When a chi-squared test on the four Gary novels (using the contingency table) is done, the following results are obtained. The least significant value is indicated by Gros-Câlin (76.75), followed by Ticket (104.11) and Clair (121.61). The most significant value is indicated La Vie devant soi (255.34). When the three novels -- Clair, Ticket and Câlin -- are compared, the following chi-squared values are obtained: 44.14 (Clair), 33.61 (Ticket) and 31.45 (Câlin). Total chi-squared value for the three novels is 122.2, indicating once more that the paired words do not occur at the same frequency in the three novels.
When the same test is done on Clair, Ticket and La Vie, the following chi-squared values are obtained: 155.9 (Clair), 128.69 (Ticket) and 185.61 (La Vie). The total chi-squared value for all three novels is 470.20, which means that there is a greater difference between the frequency at which these paired-words occur in the novels La Vie and the two Gary novels, taken together, than between Gros-Câlin and the two Gary novels taken together; in turn, this indicates that La Vie devant soi stands apart from the other three Gary novels.
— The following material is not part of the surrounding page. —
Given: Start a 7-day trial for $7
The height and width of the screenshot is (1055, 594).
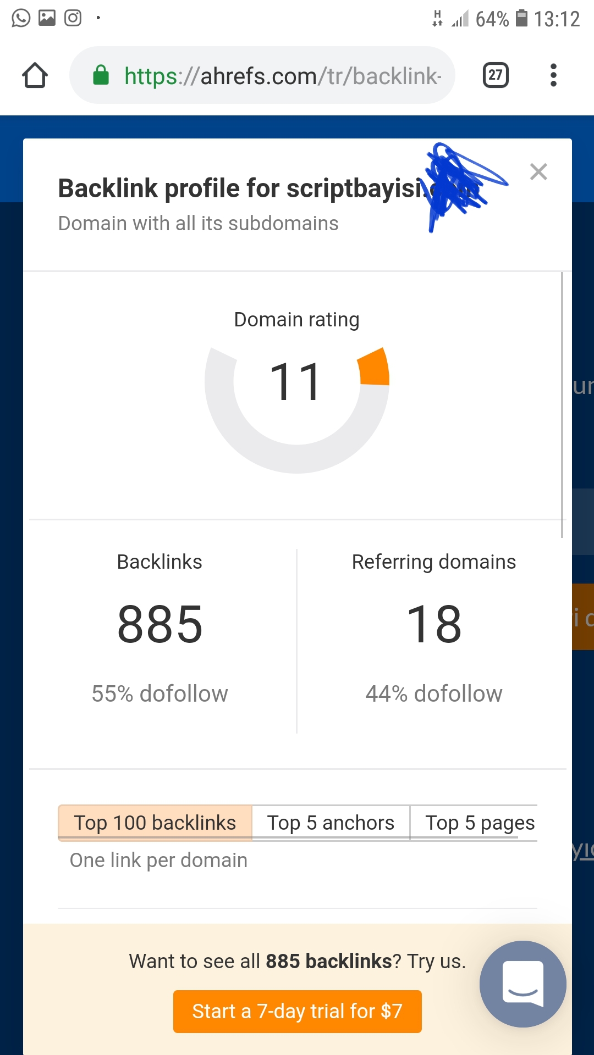Looking at the screenshot, I should coord(298,1011).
The statistical tests done in this paper point to the same conclusion: La Vie devant soi is significantly different from the other Gary novels, as well as the other novels in the test. They also suggest that high frequency words and pairs of synonyms, which are considered by many experts on style to constitute the unconscious elements of an author's style, can indeed be consciously manipulated by the author. The notion that function words (and synonyms) constitute a genetic fingerprint of an author's style is, therefore, disputed by the case of Romain Gary / Émile Ajar.
While Gros-Câlin, the first Ajar novel, closely resembles the two Gary novels, La Vie devant soi is so significantly different from the two Gary novels that it could have been written by another author. It would appear that Gary did not feel the need to change his style drastically in Gros-Câlin, his first Ajar novel, feeling confident that nobody would make the connection between him and Ajar. But, when critics saw similarities between Gros-Câlin and the Gary novels, he became increasingly paranoid and wrote La Vie devant soi, being out to prove that he was not Ajar. In so doing, he consciously or unconsciously changed the genetic fingerprint of the Gary style in that novel.
In this way, the findings in this paper question the notion that function words (and synonyms) constitute a genetic fingerprint of an author's style.